Courage to lead and to doing "right" vs. being "right" is what I am trying to learn and see in others. It  helps if we can learn to listen without being obsessed to respond to constant criticism. I am choosing to consider that sometimes criticism is really a "cry" for help...

That is really interesting the idea that criticism is really a cry for help.  What makes you say that?

Criticism may cause the person that is being criticized to "feel" defensive. If one responds defensively (or offensively) it might be heard by the person doing the criticizing - or it may not. So try defending if you wish - however - out of curiosity might one also consider that the person doing the "criticizing" might actually be upset about something else and you just happened to be in the wrong (or perhaps right)place at the wrong (or perhaps right) time.

My experience reinforces my behavior as when I hear  "cry for help" vs. disagreement - I become much more empathetic and this allows the conversation to be shifted by the other person to the real matter that is bothering them.

Leaders need to widen their lenses to avoid taking the bait, being distracted by the criticism, and missing the cues. As tempting as it may be to spend time defending, leaders need to shift to a perspective with priorities and continual realignment to get the next 6-months – year right and thrive.

True leadership is defined not by how you act when everything is going your way, rather it’s how you react when everything isn’t. I’ve learned when a leader engages in the small things (encouragement, inspiration, respect, and tolerance – the lessons learned in kindergarten) the biggest difference is made over time.

How is leadership evidenced when clarity or consensus is not evident - or perhaps not desired by a significant component of the entity that is being lead?

Are clarity and consensus requirements or simply "data points" for a leader?

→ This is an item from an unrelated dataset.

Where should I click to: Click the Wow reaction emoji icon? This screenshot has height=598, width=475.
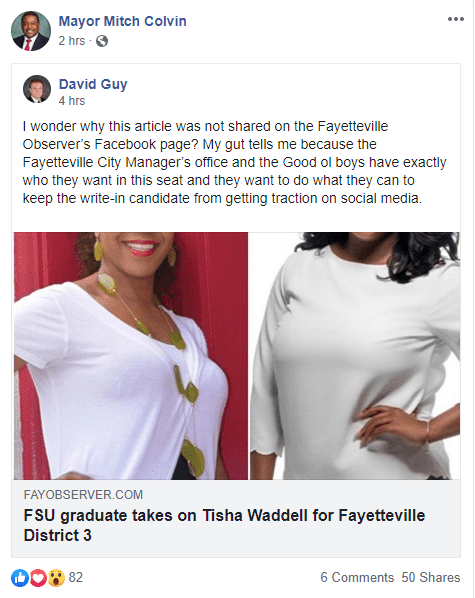[x=56, y=578]
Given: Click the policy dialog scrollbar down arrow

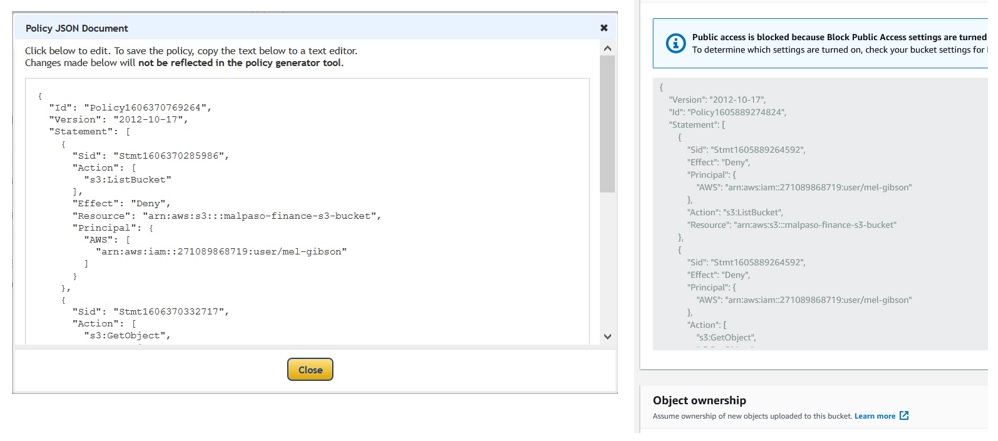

How does a leader decide/lead when there is no clarity or consensus related to the decision?

Are there better options than "kick the can" or "point a finger at someone else?"

Could it be that part of the role of a leader is to make decisions amidst ambiguity?  Maybe the leader has to surround him or herself with people who think differently while respectful and will help bring enough data and clarity to make the best possible decision with what is known in as quick a timeframe as is reasonable.

For leaders, clarity of one’s own individual purpose and the understanding of one’s organization’s purpose are requirements. With these in alignment, an environment of empowerment and opportunity is created that catalyzes productivity. In my opinion, consensus comes from a leader using inspiration, combined with determination, to create transformation. It is difficult for a leader to decide/lead when there is no clarity. This type of leadership will encounter numerous challenges, like pushing a rock up a steep hill.

With the current divide in the country, how does that play out in the workplace and what is the role of the leader to recognize and/or minimize the polarity?

That is a great question.  Would the leader's role be to minimize the polarity or could it be that the leader's role is to cast a vision of an even greater purpose to keep the team unified and focused on the more important issues that they can control?

I believe you need to use the workplace as somewhere to have common purpose and somewhere they understand how the role they play contributes to overall success.

I also use my improv training to help people find common ground and teach this to various organizations.  Often, people need tools to help people find common ground between managers and associates, different functions as examples.